Write out all the rows below word for word, and leave the pictures out.

» **Records to process**
______________________________

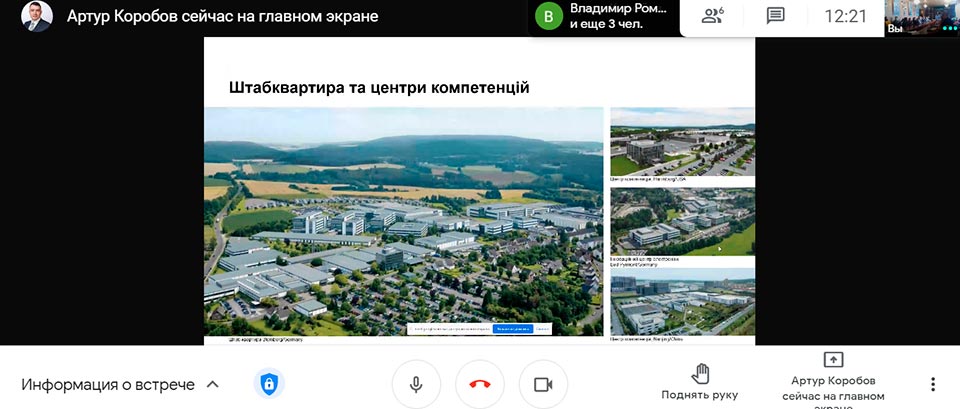Raise your hand with Поднять руку

pyautogui.click(x=700, y=382)
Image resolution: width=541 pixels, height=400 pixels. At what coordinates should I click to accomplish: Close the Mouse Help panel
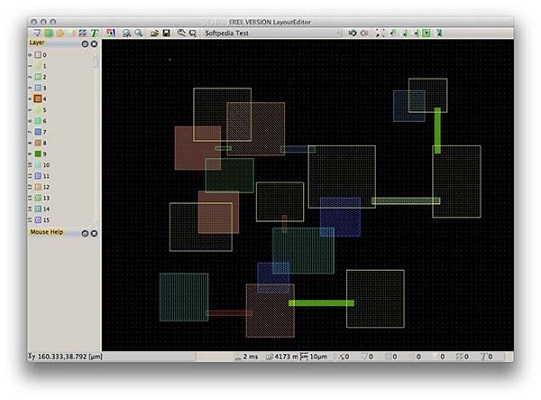point(94,234)
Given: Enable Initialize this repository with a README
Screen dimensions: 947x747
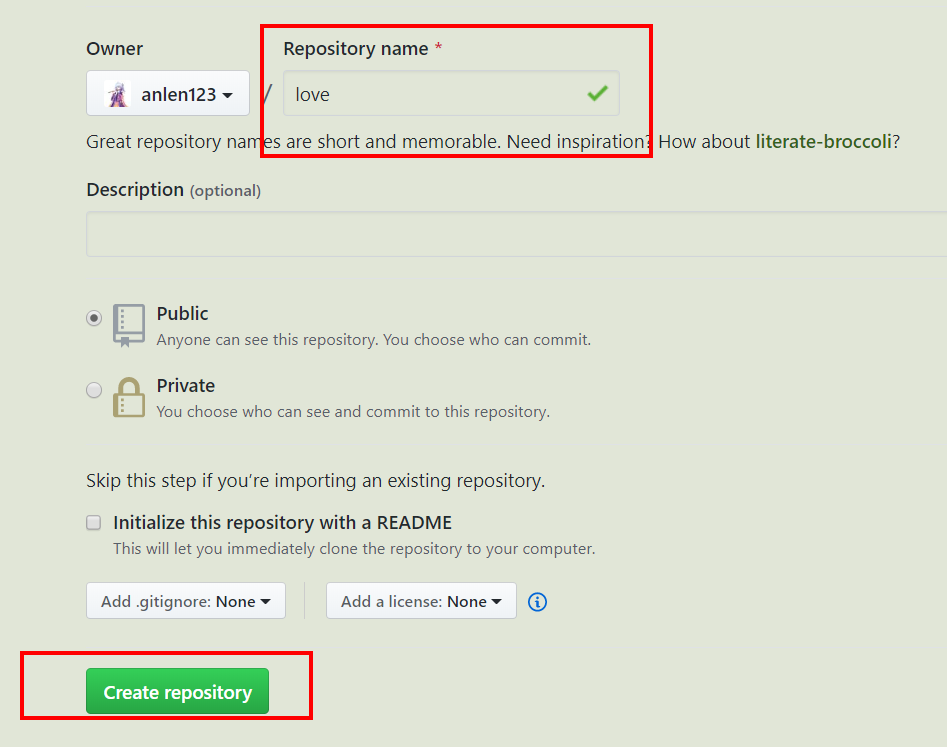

______________________________

» **Task output**
Raise your hand with Поднять руку

pyautogui.click(x=700, y=382)
Image resolution: width=541 pixels, height=400 pixels. At what coordinates should I click to accomplish: Close the Mouse Help panel
point(94,234)
Given: Enable Initialize this repository with a README
Screen dimensions: 947x747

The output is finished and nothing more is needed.